De l’homme. Le discours est un tissu artificiel de voix instituées par les hommes pour se communiquer la suite de leurs concepts.

Les signes que la nécessité de la nature nous suggere ou nous arrache, ne forment point une langue.

La science & la démonstration naissent de la connoissance des causes.

La démonstration n’a lieu qu’aux occasions où les causes sont en notre pouvoir. Dans le reste, tout ce que nous démontrons, c’est que la chose est possible.

Les causes du desir & de l’aversion, du plaisir & de la peine, sont les objets mêmes des sens. Donc s’il est libre d’agir, il ne l’est pas de haïr ou de désirer.

On a donné aux choses le nom de bonnes, lorsqu’on les désire ; de mauvaises, lorsqu’on les craint.

Le bien est apparent ou réel. La conservation d’un être est pour lui un bien réel, le premier des biens. Sa destruction un mal réel, le premier des maux.

Les affections ou troubles de l’ame sont des mouvemens alternatifs de desir & d’aversion qui naissent des circonstances & qui balotent notre ame incertaine.

Le sang se porte avec vîtesse aux organes de l’action, en revient avec promptitude ; l’animal est prêt à se mouvoir ; l’instant suivant il est retenu ; & cependant il se réveille en lui une suite de fantomes alternativement effrayans & terribles.

Il ne faut pas rechercher l’origine des passions ailleurs que dans l’organisation, le sang, les fibres, les esprits, les humeurs, &c.

Le caractere naît du tempérament, de l’expérience, de l’habitude, de la prospérité, de l’adversité, des réflexions, des discours, de l’exemple, des circonstances. Changez ces choses, & le caractere changera.

Les mœurs sont formées lorsque l’habitude a passé dans le caractere, & que nous nous soumettons sans peine & sans effort, aux actions qu’on exige de nous. Si les mœurs sont bonnes, on les appelle vertus ; vice, si elles sont mauvaises.

Mais tout n’est pas également bon ou mauvais pour tous. Les mœurs qui sont vertueuses au jugement des uns, sont vicieuses au jugement des autres.

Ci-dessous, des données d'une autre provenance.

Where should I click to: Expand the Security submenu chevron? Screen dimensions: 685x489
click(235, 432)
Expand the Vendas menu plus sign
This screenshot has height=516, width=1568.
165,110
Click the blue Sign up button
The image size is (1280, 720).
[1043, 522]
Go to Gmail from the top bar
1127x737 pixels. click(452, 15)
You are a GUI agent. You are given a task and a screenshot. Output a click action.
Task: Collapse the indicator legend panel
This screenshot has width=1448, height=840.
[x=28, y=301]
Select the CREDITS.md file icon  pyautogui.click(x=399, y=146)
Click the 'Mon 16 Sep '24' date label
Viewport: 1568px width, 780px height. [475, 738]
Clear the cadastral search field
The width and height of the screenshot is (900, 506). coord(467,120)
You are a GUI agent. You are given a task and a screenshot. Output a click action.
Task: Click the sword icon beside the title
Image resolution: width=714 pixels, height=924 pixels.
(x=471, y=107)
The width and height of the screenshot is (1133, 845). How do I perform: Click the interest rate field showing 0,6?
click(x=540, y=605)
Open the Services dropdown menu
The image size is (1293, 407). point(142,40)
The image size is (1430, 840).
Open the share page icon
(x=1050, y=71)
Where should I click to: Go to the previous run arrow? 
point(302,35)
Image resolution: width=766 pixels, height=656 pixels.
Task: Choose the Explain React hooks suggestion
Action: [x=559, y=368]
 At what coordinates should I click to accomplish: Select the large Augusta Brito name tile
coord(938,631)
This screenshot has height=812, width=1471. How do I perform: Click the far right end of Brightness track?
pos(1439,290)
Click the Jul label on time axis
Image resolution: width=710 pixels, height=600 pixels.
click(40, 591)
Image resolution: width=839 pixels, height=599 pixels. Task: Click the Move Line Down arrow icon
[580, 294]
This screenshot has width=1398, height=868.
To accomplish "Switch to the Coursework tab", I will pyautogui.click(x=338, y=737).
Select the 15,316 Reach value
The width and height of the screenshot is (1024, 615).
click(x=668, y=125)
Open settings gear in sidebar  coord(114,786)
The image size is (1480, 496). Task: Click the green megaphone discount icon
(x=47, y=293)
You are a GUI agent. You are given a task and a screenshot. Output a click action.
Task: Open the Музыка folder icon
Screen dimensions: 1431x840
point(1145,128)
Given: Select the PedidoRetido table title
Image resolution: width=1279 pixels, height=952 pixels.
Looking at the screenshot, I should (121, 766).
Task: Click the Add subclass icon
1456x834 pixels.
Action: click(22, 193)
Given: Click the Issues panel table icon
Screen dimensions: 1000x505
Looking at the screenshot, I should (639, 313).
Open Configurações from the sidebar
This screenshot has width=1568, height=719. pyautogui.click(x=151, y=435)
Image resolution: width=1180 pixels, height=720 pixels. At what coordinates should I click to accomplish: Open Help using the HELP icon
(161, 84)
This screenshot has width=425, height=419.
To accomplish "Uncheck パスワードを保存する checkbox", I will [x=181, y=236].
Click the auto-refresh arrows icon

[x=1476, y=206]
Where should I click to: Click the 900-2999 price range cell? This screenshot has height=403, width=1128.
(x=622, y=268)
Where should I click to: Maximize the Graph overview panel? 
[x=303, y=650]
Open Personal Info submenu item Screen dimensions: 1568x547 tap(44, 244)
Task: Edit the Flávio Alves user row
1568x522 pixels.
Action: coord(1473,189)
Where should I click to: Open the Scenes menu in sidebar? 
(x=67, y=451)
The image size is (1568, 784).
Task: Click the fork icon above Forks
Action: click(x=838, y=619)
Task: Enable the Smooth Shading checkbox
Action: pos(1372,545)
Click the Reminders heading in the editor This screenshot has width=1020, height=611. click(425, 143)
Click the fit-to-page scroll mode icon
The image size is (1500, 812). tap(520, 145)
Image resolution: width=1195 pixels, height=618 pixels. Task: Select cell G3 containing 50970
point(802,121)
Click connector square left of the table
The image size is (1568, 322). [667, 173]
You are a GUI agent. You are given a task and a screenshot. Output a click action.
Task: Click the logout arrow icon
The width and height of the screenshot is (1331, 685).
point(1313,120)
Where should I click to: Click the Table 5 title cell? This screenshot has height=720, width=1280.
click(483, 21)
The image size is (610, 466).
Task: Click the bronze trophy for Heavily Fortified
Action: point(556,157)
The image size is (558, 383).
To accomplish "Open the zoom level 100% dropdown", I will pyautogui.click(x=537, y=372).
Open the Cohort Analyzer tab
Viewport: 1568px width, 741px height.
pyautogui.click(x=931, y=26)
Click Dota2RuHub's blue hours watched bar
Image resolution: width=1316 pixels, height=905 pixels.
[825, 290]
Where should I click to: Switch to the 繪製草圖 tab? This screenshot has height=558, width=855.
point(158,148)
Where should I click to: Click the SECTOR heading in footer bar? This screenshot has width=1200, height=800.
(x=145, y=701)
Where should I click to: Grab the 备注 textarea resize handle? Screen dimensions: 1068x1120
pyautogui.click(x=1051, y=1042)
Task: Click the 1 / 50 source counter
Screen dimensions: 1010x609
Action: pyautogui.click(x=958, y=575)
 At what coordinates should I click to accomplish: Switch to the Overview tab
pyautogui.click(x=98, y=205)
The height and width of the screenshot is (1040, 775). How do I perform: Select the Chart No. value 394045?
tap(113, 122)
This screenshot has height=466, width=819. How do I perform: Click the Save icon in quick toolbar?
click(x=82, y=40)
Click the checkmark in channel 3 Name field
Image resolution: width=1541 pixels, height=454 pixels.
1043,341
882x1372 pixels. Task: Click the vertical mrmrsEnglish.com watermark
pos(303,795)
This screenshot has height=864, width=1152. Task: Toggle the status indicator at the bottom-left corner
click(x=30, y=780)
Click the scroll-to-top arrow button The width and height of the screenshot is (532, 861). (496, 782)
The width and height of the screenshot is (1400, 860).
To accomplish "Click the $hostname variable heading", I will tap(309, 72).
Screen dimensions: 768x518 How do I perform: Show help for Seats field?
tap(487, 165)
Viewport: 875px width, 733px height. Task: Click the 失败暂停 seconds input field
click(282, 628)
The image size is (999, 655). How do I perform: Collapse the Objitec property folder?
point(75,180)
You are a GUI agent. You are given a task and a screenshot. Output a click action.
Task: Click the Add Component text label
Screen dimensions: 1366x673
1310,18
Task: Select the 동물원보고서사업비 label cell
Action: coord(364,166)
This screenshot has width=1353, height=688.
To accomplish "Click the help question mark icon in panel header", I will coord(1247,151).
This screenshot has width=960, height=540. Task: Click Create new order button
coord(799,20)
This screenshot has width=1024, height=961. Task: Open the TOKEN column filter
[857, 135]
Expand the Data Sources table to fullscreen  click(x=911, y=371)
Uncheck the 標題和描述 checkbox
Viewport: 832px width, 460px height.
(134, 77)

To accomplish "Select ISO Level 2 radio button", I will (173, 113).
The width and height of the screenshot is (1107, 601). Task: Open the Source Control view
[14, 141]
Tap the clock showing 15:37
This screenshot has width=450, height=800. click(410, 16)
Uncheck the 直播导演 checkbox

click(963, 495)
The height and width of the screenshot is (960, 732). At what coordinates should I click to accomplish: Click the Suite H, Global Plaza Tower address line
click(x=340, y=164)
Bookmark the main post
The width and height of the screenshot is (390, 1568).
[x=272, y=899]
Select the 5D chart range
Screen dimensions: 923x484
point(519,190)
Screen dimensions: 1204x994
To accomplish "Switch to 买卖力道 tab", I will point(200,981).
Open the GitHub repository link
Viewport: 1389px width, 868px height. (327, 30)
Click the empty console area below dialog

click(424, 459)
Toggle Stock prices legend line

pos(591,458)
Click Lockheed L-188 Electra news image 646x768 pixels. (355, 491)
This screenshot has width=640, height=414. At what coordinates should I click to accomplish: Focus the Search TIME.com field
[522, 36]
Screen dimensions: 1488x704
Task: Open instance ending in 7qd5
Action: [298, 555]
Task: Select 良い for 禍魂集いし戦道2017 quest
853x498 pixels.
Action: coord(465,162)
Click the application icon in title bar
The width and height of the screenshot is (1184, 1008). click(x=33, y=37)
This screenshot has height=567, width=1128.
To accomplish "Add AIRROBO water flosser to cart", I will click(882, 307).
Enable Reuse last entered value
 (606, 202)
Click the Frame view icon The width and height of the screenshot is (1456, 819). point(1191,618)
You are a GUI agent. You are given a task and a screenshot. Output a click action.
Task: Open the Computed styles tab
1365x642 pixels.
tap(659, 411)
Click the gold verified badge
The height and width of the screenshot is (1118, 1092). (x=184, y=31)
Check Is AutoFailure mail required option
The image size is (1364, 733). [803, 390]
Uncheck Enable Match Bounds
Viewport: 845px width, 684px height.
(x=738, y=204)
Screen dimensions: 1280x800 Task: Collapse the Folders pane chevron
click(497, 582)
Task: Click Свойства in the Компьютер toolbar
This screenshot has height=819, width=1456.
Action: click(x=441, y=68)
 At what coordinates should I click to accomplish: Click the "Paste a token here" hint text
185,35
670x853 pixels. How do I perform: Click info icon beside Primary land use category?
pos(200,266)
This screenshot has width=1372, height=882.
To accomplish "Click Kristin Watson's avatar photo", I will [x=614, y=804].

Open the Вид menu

Les loix de la société sont donc la seule mesure commune du bien & du mal, des vices & des vertus. On n’est vraîment bon ou vraîment méchant que dans sa ville. Nisi in vita civili virtutum & vitiorum communis mensura non invenitur. Quæ mensura ob eam causam alia esse non potest præter unius cujusque civitatis leges.

Le culte extérieur qu’on rend sincérement à Dieu, est ce que les hommes ont appellé religion.

La foi qui a pour objet les choses qui sont au-dessus de notre raison, n’est sans un miracle qu’une opinion fondée sur l’autorité de ceux qui nous parlent. En fait de religion, un homme ne peut exiger de la croyance d’un autre que d’après miracle. Homini privato sine miraculo fides haberi in religionis actu non potest.